This topic is a very heated matter… Some say design matters and others believe that it doesn’t really matter at all. Perhaps it is just pretty pictures and it’s not really that important.. So let’s think about it rationally and try to leave our views and opinions at the door for the next five minutes.

We are all trying to do the same things – to capture this most elusive thing – people’s feelings and attention – using just words and pictures;. Can we all agree that if we look at a business card or a website we don’t really trust it? If somebody has a website they are not necessarily trustworthy, right? Can we agree that we might not even pay attention to it? Can we agree that we form an opinion within 50 milliseconds?

When we meet a person at a conference we quickly make an assumption and we form an opinion of the other person. But I hear you say, “No Alex, I’m different, I don’t judge a book by its cover.” Yeah, yeah, yeah, I’m sure you don’t. So let’s assume you are an angel and the rest of us do judge. We form an opinion about the other person subconsciously. Three studies found that a mere 50 milliseconds was all people needed to form an opinion about a website. Google did a similar test and found an even slimmer margin!

The results show us and teach us that visual complexity and prototypicality play crucial roles in the process of forming an aesthetic judgement. It happens within incredibly short time frames of between 17 and 50 milliseconds. By comparison, the average blink of an eye takes 100 to 400 milliseconds.

When people first encounter a website, a business card, a flyer, a design or a marketing campaign a few questions go through their mind: –

• What is this?
• Who is this?
• Is it trustworthy?
• Is it professional?
• Is it credible?
• Am I in the right place?
• Will this solve my problem?
• Is it worth my time and attention?

Think about what kind of first impression you want your customers to have. If you want to appear trustworthy you need to make sure your designs are spot on.

Why do people care about design so much? Well because we live in a visual, materialistic world and people judge based on what they see. People have preconceived ideas about what great and beautiful are. Consumer awareness for great design is at an all-time high, because companies like John Lewis, Apple, Starbucks and Harrods make design their top priority. They understand how important design is in buying decisions.

Successful companies know there are compelling reasons why they need to prioritize design to improve the odds of success. Good design creates meaningful impressions, helps you differentiate and boosts brand awareness and the bottom line.

Somebody asked me to share something on social media for them. I know the person, I know the product but the design is horrendous. I don’t want to share that because it looks bad. I don’t want to send a signal to people that I have bad taste.
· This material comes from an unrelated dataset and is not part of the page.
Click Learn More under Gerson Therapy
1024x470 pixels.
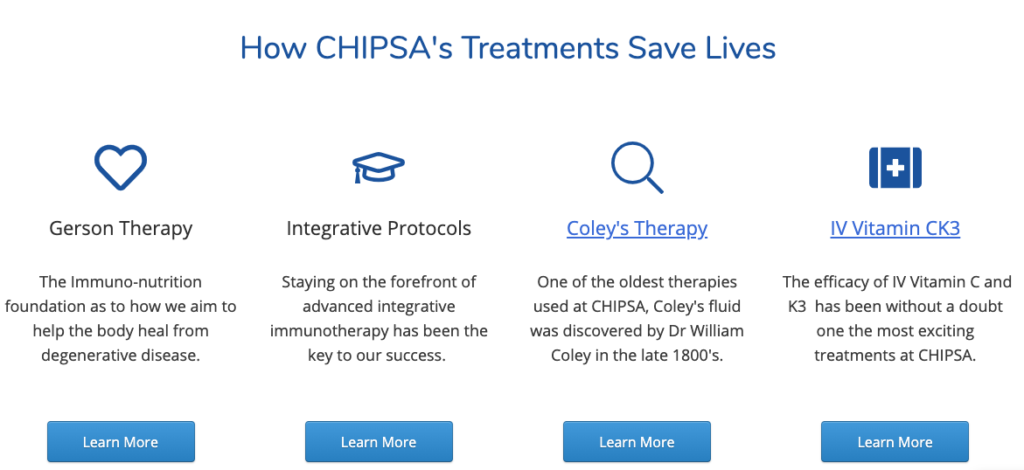(x=121, y=442)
This is the brutal truth.

Why do you think people share things online and with their friends? We are all sending signals; look, I found this amazing workshop, look, I found this amazing product, look how smart I am, look how great I am at making decisions, look how great I am at finding new interesting things. These are all signals that we send. Why do you think people buy Louis Vuitton? To send a signal that they are successful.

I shared ‘The Humble Brush’ with some of my friends. I did a video about it on my fan page, I shared it on IQD podcast, I told some clients about it and I shared it yesterday to a potential client. Why did I do that? I love their story. I love their designs. You see I believe in what they do (developing reliable products that are eco-friendly and socially responsible, with an innovative twist). Basically I like being different, I like finding new things that make an impact. The real reason is I like sending a signal that says I’m smart and innovative. They gave me a story and obviously a good design shows that explicitly.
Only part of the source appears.